BELMONT, Mass. -- Fresh off earning a spot on the NBA's All-Defensive first-team last season, Boston Celtics guard Avery Bradley is setting his sights on a loftier prize.
"That’s my goal: To be Defensive Player of the Year," Bradley said Monday morning while unveiling a Celtics-themed basketball court for the Goentzel family of Belmont as part of a community initiative that will see Bradley unveil two more courts later this week. "I feel like [the award is] possible for me if I go out there with the right mindset."
Bradley didn't just earn a spot on the NBA's All-Defensive first team last season, he was the top vote-getter among all guards and finished behind only San Antonio's Kawhi Leonard and Golden State's Draymond Green in All-Defensive voting totals.
Still, Defensive Player of the Year is a tall task for Bradley. It has been 20 years since a guard won Defensive Player of the Year (Gary Payton in 1996). In the 2016 vote for the award, Bradley finished a distant sixth overall while Leonard and Green dominated the voting totals.
Bradley's strong play against some of the league's top guards -- particularly Golden State's backcourt -- helped put his defensive efforts back into a national spotlight last season.

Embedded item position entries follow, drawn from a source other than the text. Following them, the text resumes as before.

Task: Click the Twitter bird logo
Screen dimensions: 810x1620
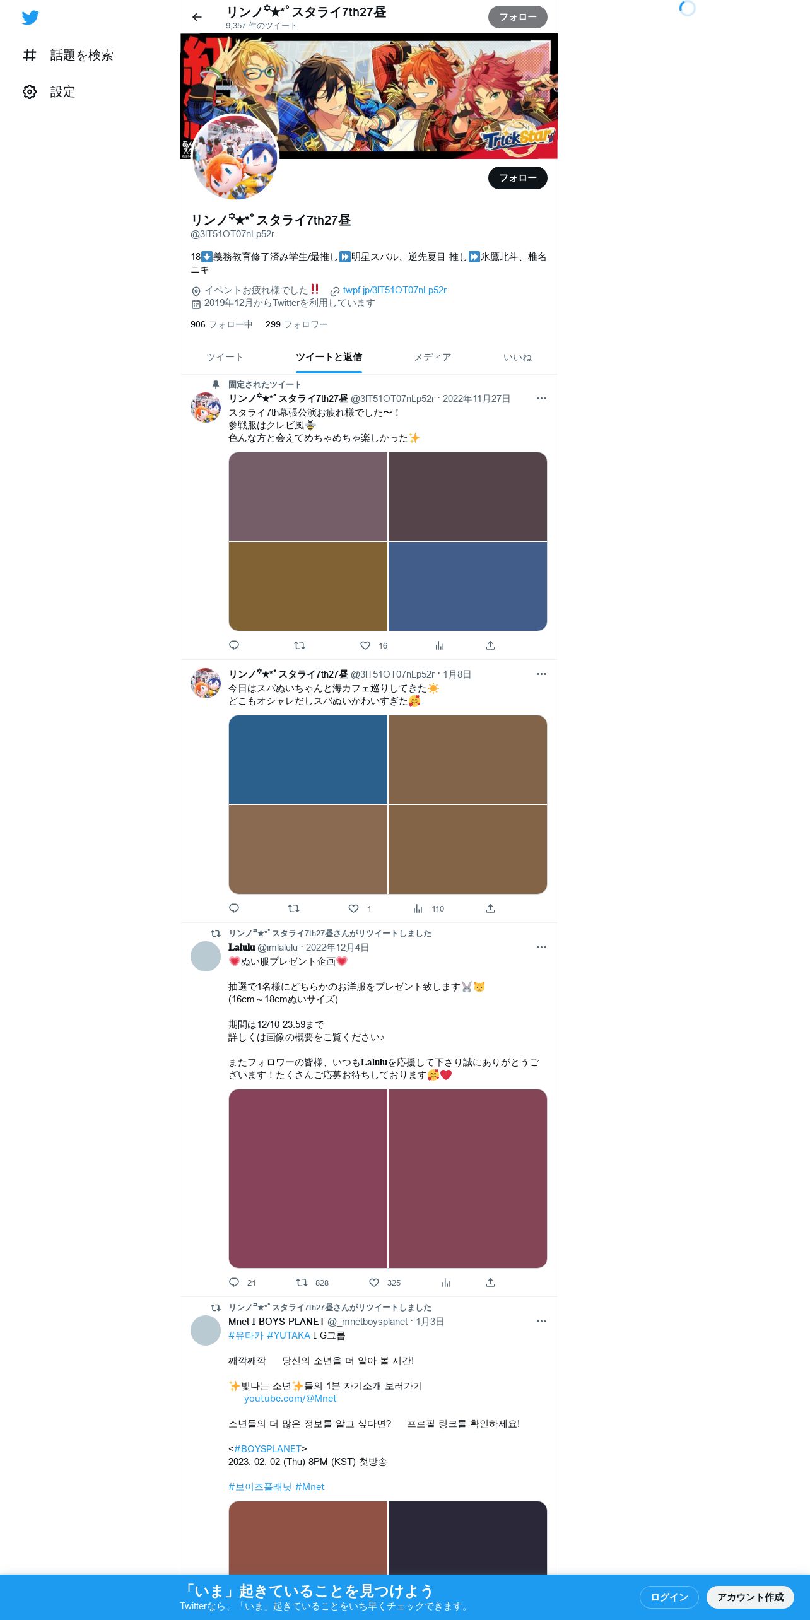Action: coord(30,18)
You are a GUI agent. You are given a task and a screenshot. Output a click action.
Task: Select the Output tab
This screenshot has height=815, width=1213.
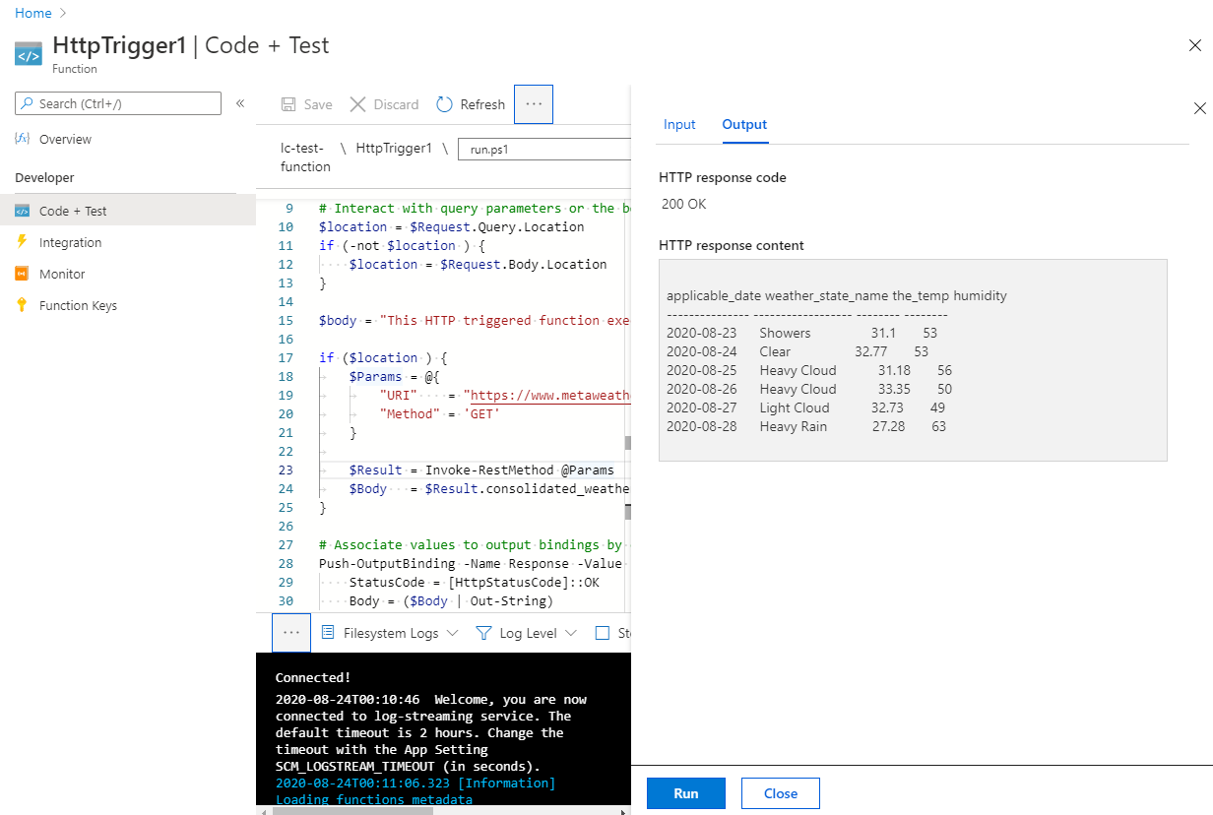pyautogui.click(x=743, y=124)
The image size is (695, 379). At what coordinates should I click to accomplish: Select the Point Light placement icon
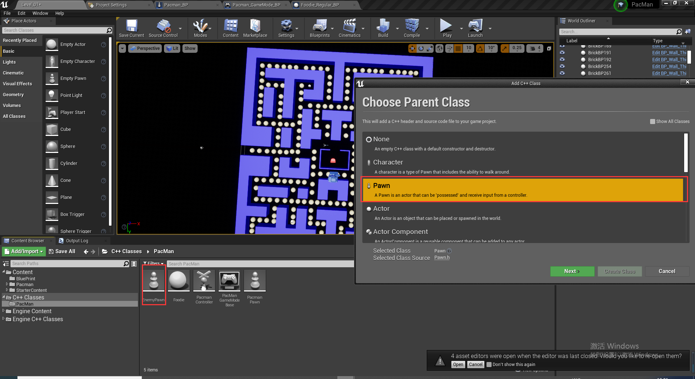point(51,95)
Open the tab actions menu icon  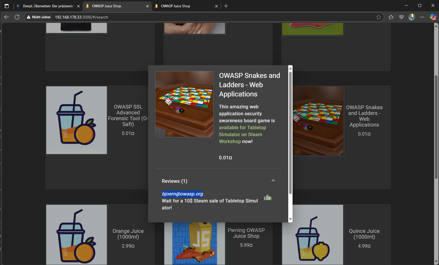pos(7,6)
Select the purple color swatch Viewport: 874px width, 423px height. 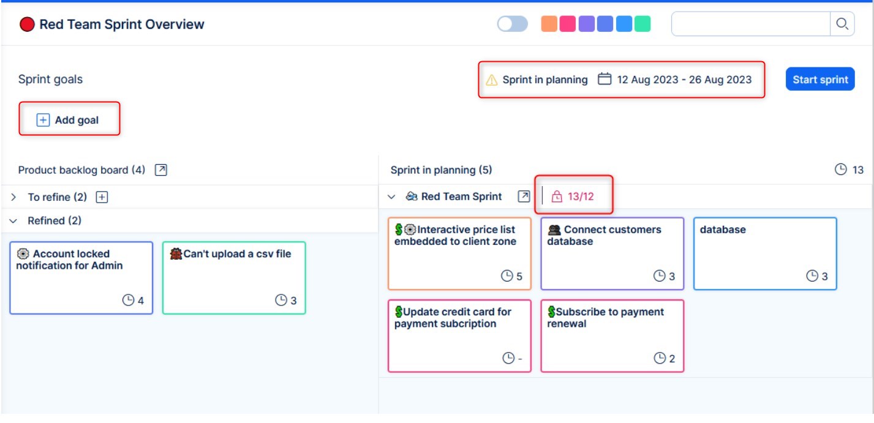[x=586, y=24]
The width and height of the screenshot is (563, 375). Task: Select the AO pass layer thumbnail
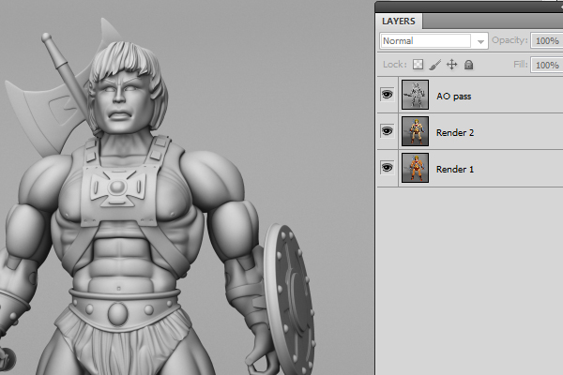pyautogui.click(x=415, y=96)
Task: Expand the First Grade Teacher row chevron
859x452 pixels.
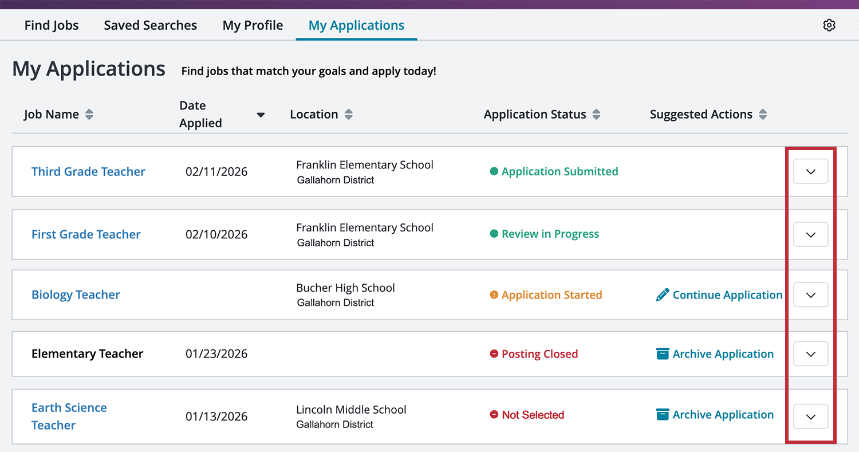Action: [810, 234]
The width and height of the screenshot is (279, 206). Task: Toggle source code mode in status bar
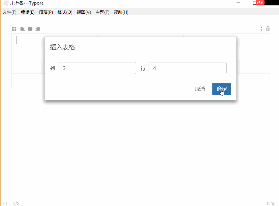[x=16, y=203]
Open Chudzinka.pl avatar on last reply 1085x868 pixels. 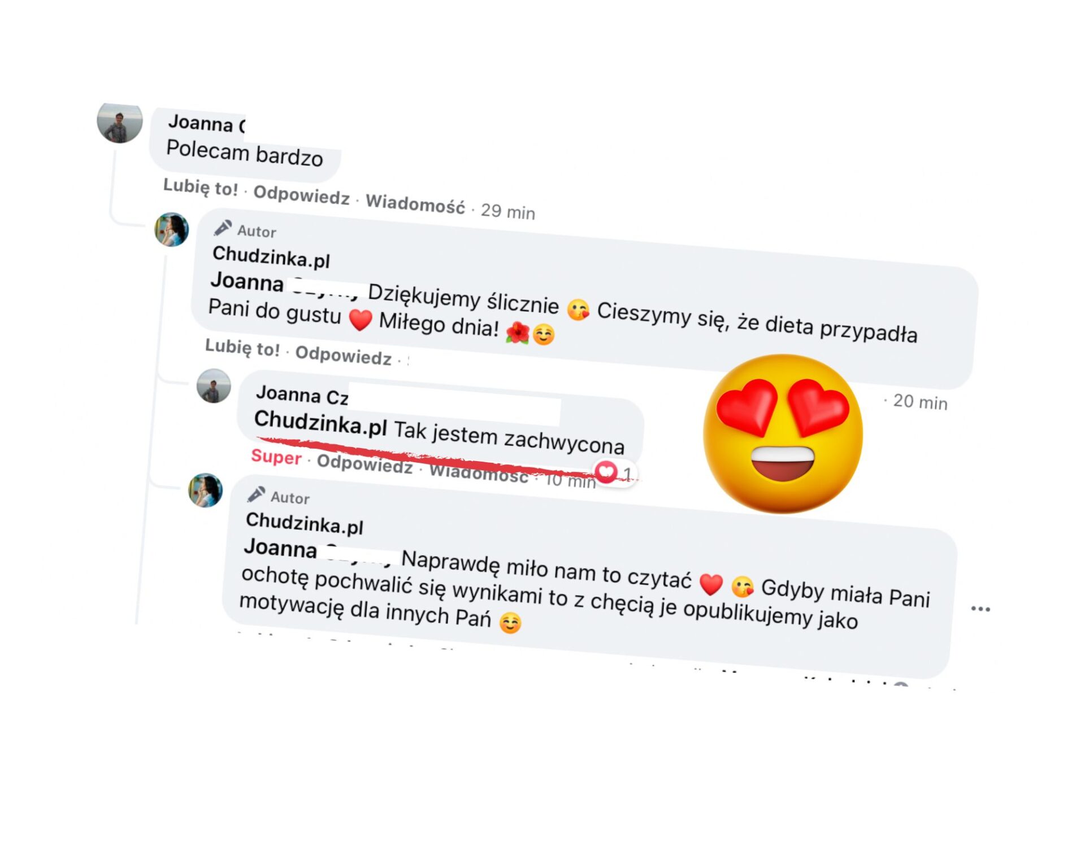(205, 490)
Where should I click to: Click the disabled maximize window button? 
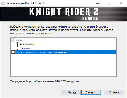pyautogui.click(x=109, y=3)
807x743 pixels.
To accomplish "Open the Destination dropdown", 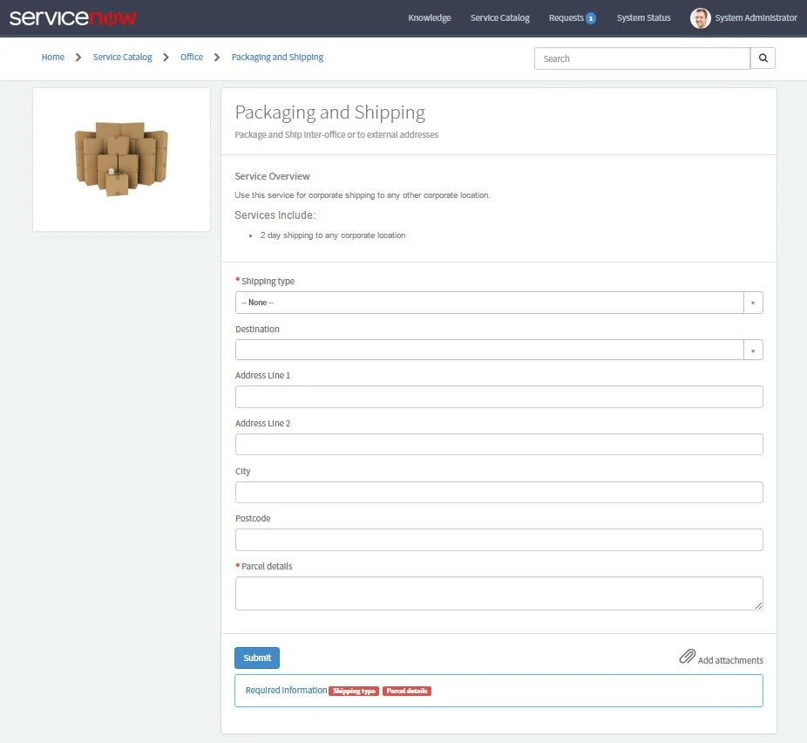I will (488, 349).

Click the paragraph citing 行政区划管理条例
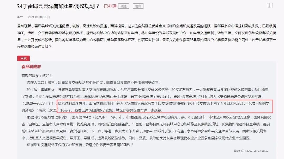pyautogui.click(x=146, y=128)
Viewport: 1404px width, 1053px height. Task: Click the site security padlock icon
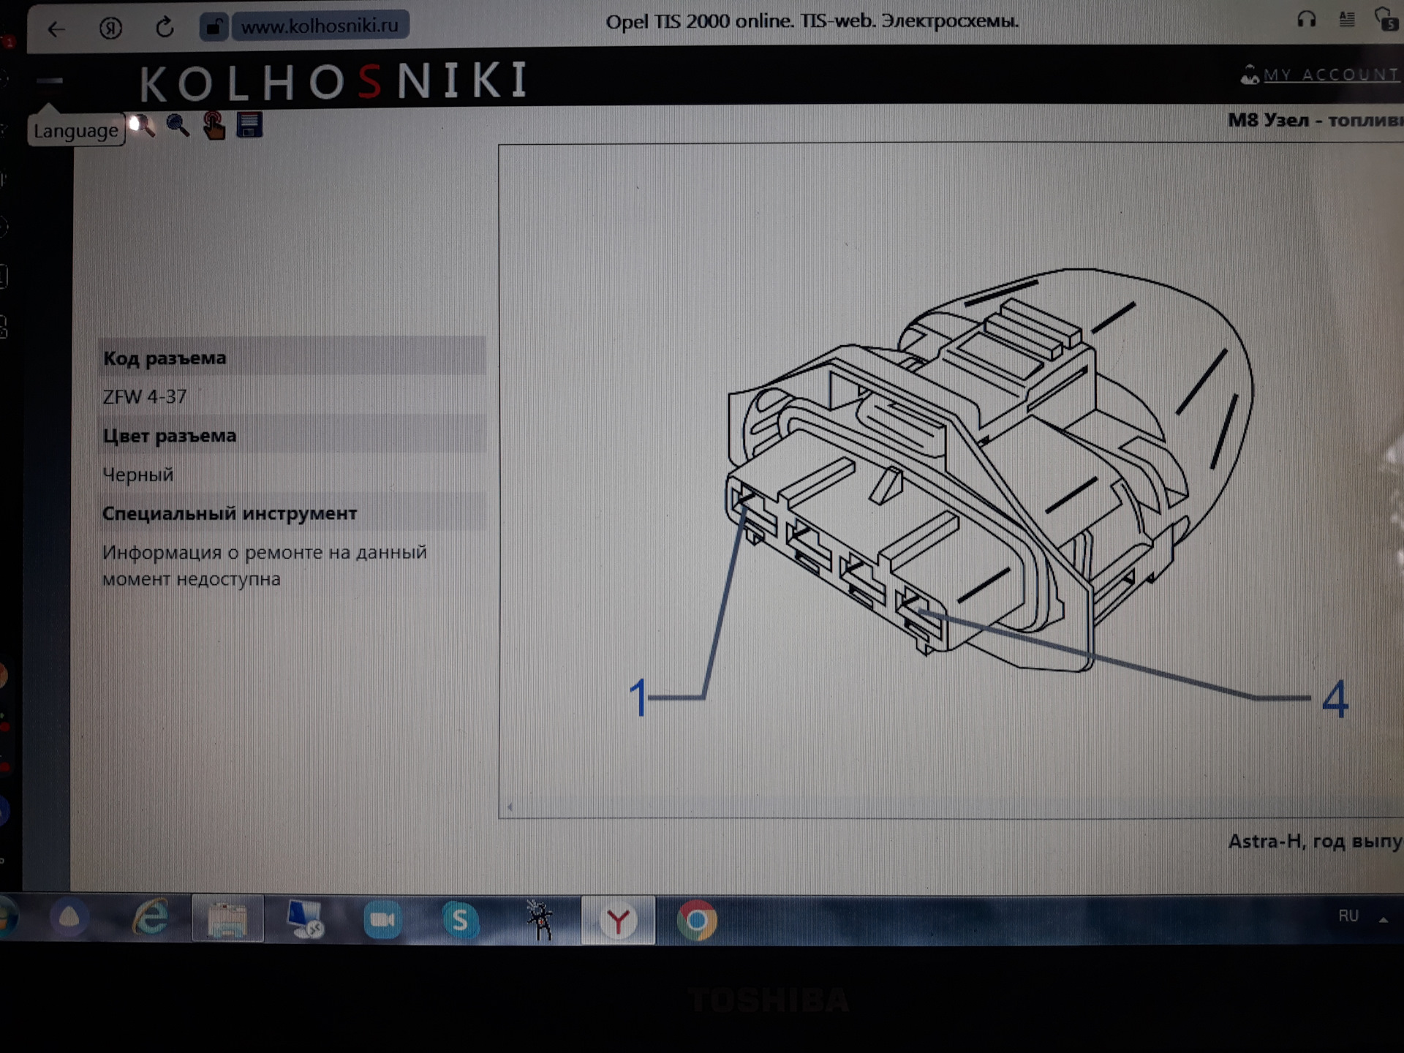(214, 27)
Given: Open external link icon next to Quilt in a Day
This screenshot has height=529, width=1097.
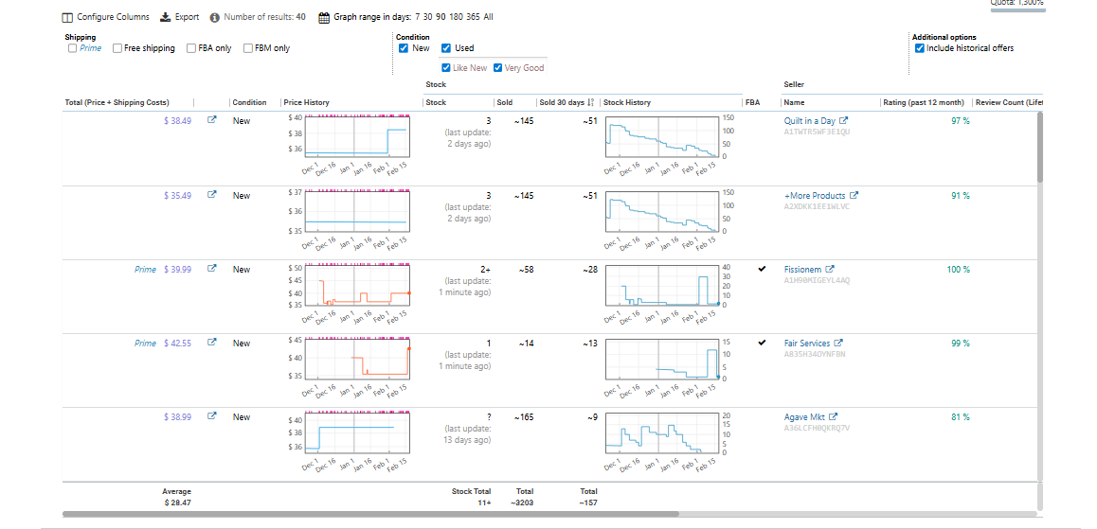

The Celtics added Al Horford to their back line this summer, and Bradley said he expects the team to compete for the best defensive rating in the league. If the Celtics were to earn that top spot, it might help encourage more voters to consider Bradley for the league's top individual defensive honor.
The 25-year-old Bradley, already the longest-tenured member of the Celtics and the only remaining player from the Big Three era, knows he must continue to improve defensively. The eye test worked in Bradley's favor last season, but individual advanced stats weren't quite as glossy as the ones he posted earlier in his career (albeit, back when he had Kevin Garnett behind him). Bradley improved as a team defender last season and now wants to find a balance that allows him to thrive again individually, like back when he made his name by consistently stripping opponents.
"The only thing I wanted to change in the past was being a little bit more disciplined on the defensive end," said Bradley. "Last year I was definitely disciplined. I didn’t reach as much; I was trying to be solid to help our team. But this year is going to be a mix of both because I feel like I’m capable of being even better because I got a chance to learn from my mistakes in the past and now I know exactly what I need to do."
Some additional highlights from Bradley's eight-minute chat with reporters Monday:
• Bradley skips recruiting trip: Bradley was noticeably absent from Boston's traveling contingent that pitched Kevin Durant in the Hamptons in early July. Explained Bradley: "Me and Kevin are like brothers; we talk all the time. So I’m not going to talk to him about that, you know what I mean? I’m more asking him how he’s doing. I was actually with him the week before all that stuff went down at a camp in Austin. I really wasn’t that much involved [in recruiting], I was more worried about myself just getting healthy and making sure I was continuing to work out." Pressed on if he was surprised by Durant's decision to sign with Golden State, Bradley laughed and said, "You know what, I can’t really say. All I can say is that I’m happy for him, and I feel like he’s part of a great organization. And I wish the best for him. Kevin is a really good guy and an even better player."
• Boston is a destination for players: Bradley thinks players around the league are taking notice of what Boston is building. "I think if I were a player [on another team] I would want to come here," said Bradley. "With all the history and fans -- that alone would make me want to come here. I can’t speak for all the other guys in the NBA, but I wasn’t surprised at all that [Horford] would want to come here. Who wouldn’t want to be a part of an organization like this with a coach like we have and the type of guys that we have? Seeing how we are just growing every single year, improving every single year, I feel like every player would want to be a part of a process like this."
• No longer hamstrung: Bradley's season ended in Game 1 of the 2016 playoffs when he strained his hamstring against the Atlanta Hawks. Bradley said it took only about a week after the playoffs for him to start feeling better and he has no lingering effects now as training camp nears. Still it was tough for him to watch Boston get eliminated in six games. "I think it would be tough for anybody," said Bradley. "Your team is out there competing at a high level and you want to be out there helping them. It was hard for me, but, at the same time, those things happen. My focus was just making sure I’m healthy, preparing for the next season." Bradley noted that coach Brad Stevens and president of basketball operations Danny Ainge were adamant that Bradley would not rush back from the injury in the playoffs and risk a longer-term injury. Said Bradley: "I was trying to fight through it, but they helped me make the smartest decision for myself and the team. That’s what I did. Now I’m healthy and I feel great."
• Glowing scouting report on Horford: Bradley said he has gotten rave reviews about Horford from those who have played with him. "Al Horford is a very good player; a great team player," said Bradley. "I was actually with [former Hawks guard] Jeff Teague this summer in Vegas at an Adidas event and he was telling me how [Horford is] really going to help our team out a lot. He’s a great locker room guy, a great player. I’m excited to have a chance to play with him, learn things from him. To add him to this culture, I’m excited about it."